Data taken from a collection

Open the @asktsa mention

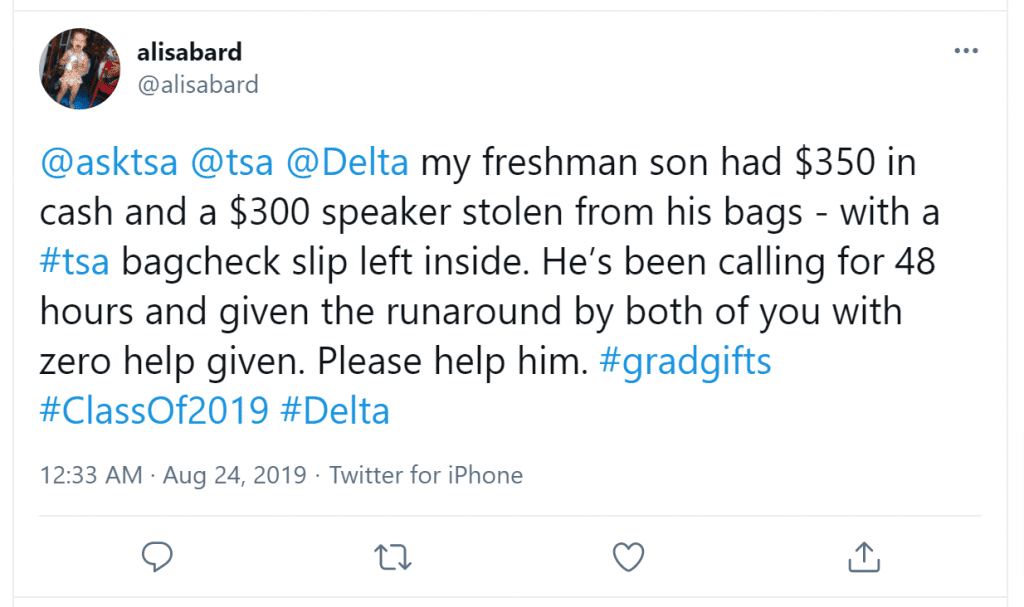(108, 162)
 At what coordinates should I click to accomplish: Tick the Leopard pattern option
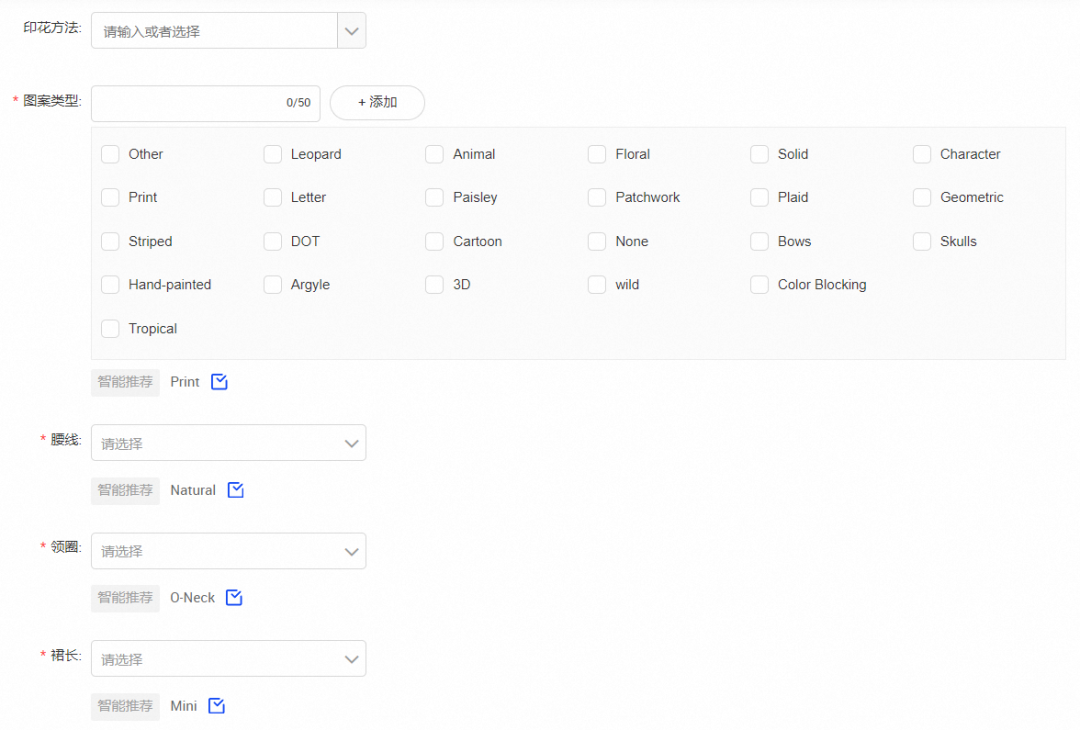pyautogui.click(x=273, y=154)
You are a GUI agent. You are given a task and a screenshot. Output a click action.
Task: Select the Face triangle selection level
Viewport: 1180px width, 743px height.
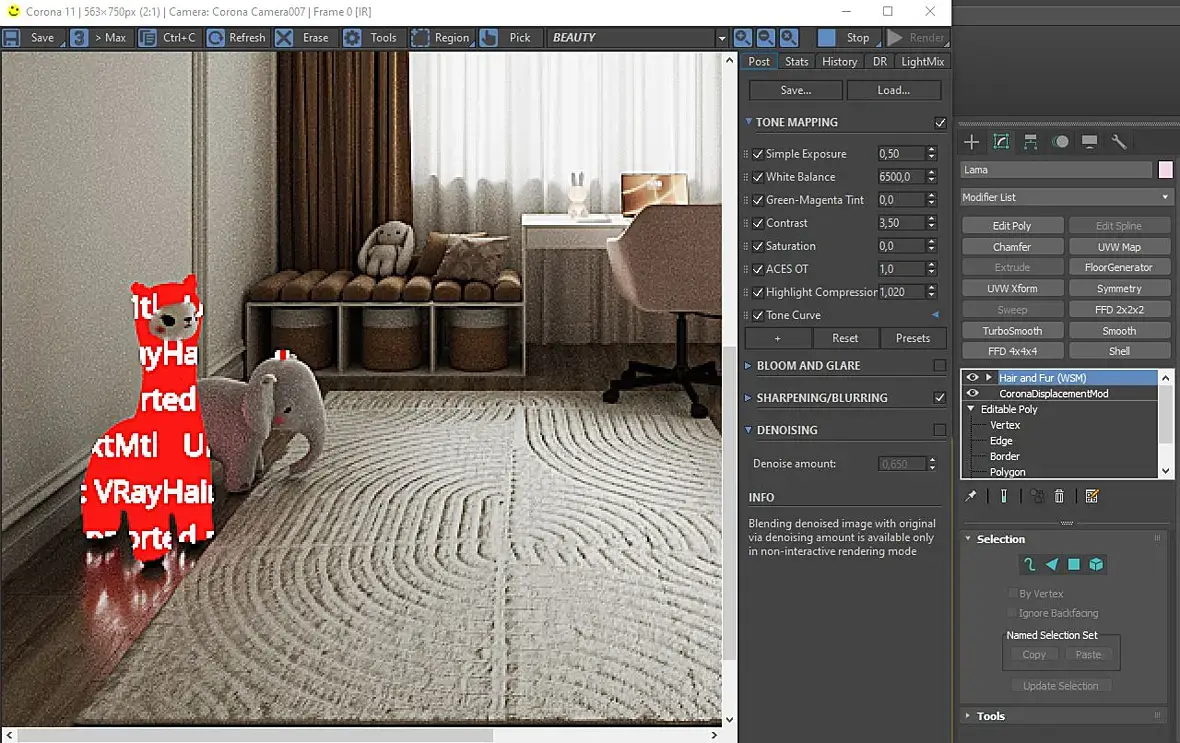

[Given problem] Copy out the entries word for word, starting with the line that contains "At what coordinates" and going through the end of the entries. Leave the pictures out.

[Result]
 At what coordinates should I click to accomplish: Tick the Leopard pattern option
pyautogui.click(x=273, y=154)
You are a GUI agent. You are given a task and a screenshot. Output a click action.
Task: Select the Face triangle selection level
Viewport: 1180px width, 743px height.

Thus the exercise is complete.